Data on association of IS use with damage accrual are less extensive, as not all papers report on these drugs and different authors have looked at different drugs. Sutton et al. in their literature review described associations between damage accrual and use of cyclophosphamide or azathioprine though pointing out the possibility of confounding by indication (i.e. only those with more severe disease receive these drugs) [4]. Petri et al. [14] and Nossent et al. [25] found an association with cyclophosphamide but not azathioprine.

In our study, both steroids and some IS (azathioprine, mycophenolate and rituximab but not cyclophosphamide) were associated with damage in the univariate analysis but not in the multivariable analysis. A possible explanation for these findings is due to collinearity of steroid and IS dose so that neither can be shown to exert an independent effect. In an effort to determine the role of therapy decisions taken early in the course of disease, we carried out Kaplan-Meier analysis comparing patients who received high-dose steroids or IS within the first two years of follow-up with those who did not. Figure 1c and d clearly show that patients who receive these treatments early in the disease course develop more damage over time and that the curves remain separate throughout the follow-up period.

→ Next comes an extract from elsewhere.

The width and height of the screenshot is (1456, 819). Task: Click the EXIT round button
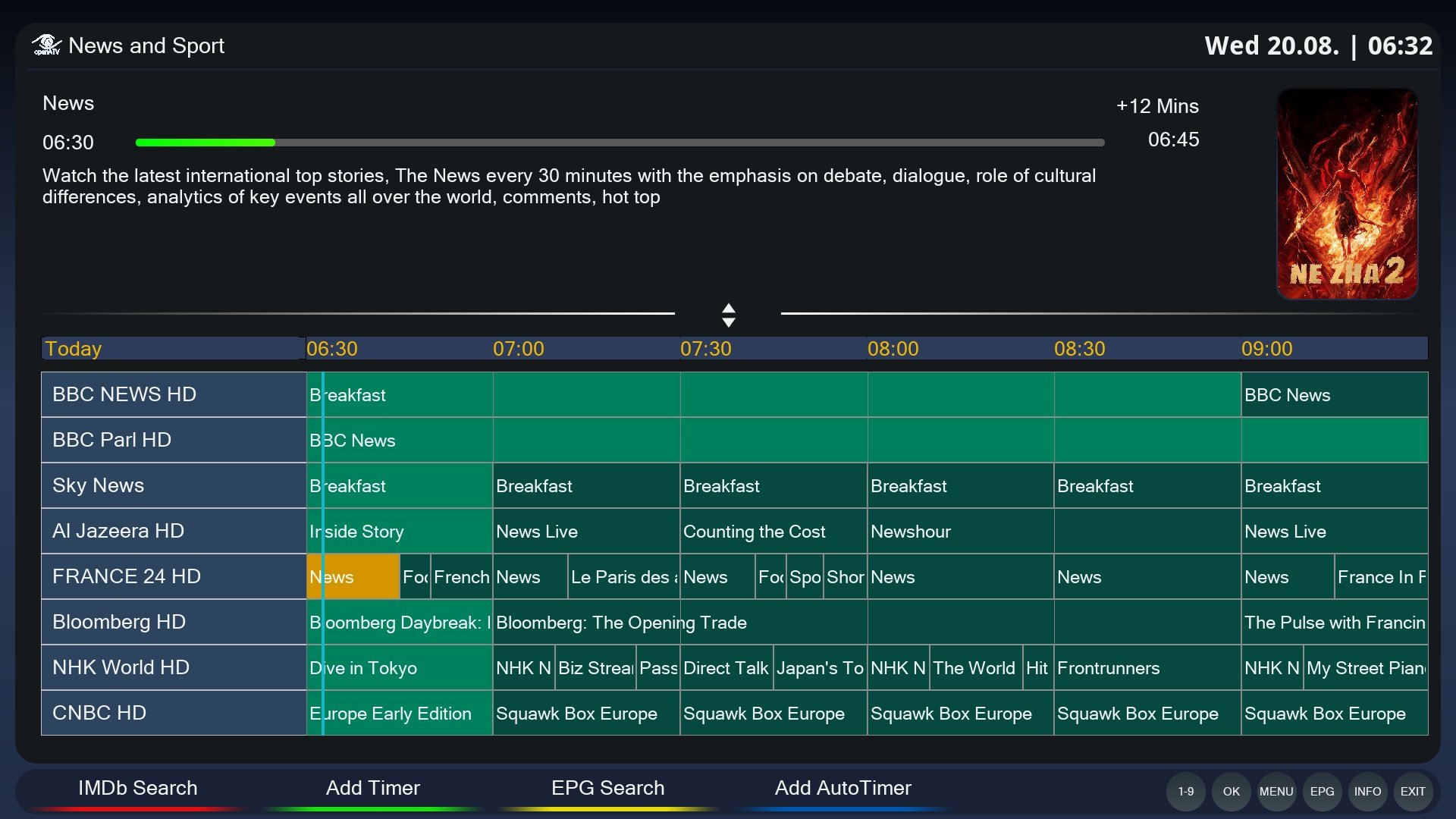(1413, 791)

In contrast to several previous authors [4, 10, 12, 14, 24] we found no convincing evidence that use of hydroxychloroquine protects against damage development. The major causes of death in our patient group were sepsis, cancer, cardaiovascular events and SLE disease activity which is similar to the results of previous groups [2, 15, 16]. Both Kaplan-Meier analysis (Fig. 2a) and multivariable analysis confirmed the strong association between presence of damage and increased risk of death that has been established in other groups. Early high-dose steroids, but not early IS were associated with increased mortality.

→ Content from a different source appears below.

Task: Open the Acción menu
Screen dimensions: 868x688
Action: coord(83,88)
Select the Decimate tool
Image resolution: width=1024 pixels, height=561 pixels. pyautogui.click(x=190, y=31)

A limitation of our analysis was the absence of data on disease activity. The association of active disease with damage accrual had already been established in this same group of patients by Lopez et al. [9] and we did not have activity data covering the whole follow-up period. However, low complement, elevated anti-dsDNA and presence of renal or CNS involvement are all markers of more active disease and all were associated with increased damage. It would also have been interesting to look at individual items of damage to investigate whether particular organs are affected by damage earlier than others. This was beyond the scope of the current analysis.

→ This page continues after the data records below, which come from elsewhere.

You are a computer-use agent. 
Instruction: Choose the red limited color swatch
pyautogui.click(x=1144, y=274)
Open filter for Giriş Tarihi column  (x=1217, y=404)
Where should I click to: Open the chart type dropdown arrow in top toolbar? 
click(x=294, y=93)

In conclusion, this study is the first report of damage accrual and mortality in a large multi-ethnic cohort of patients with SLE followed for up to 40 years and underlines the importance of preventing or minimizing damage as far as possible, given the strong link between damage and mortality. Patients who receive high-dose steroids and IS early in the disease course are a group with poorer outcomes as regards damage and mortality. However, it is not clear whether this finding is primarily because of adverse effects of the drugs or because these patients have severe disease from the beginning, requiring increased use of those agents to ameliorate disease. A move to treatment of severe SLE using less toxic drugs may begin to resolve this conundrum as well as achieving better outcomes for patients.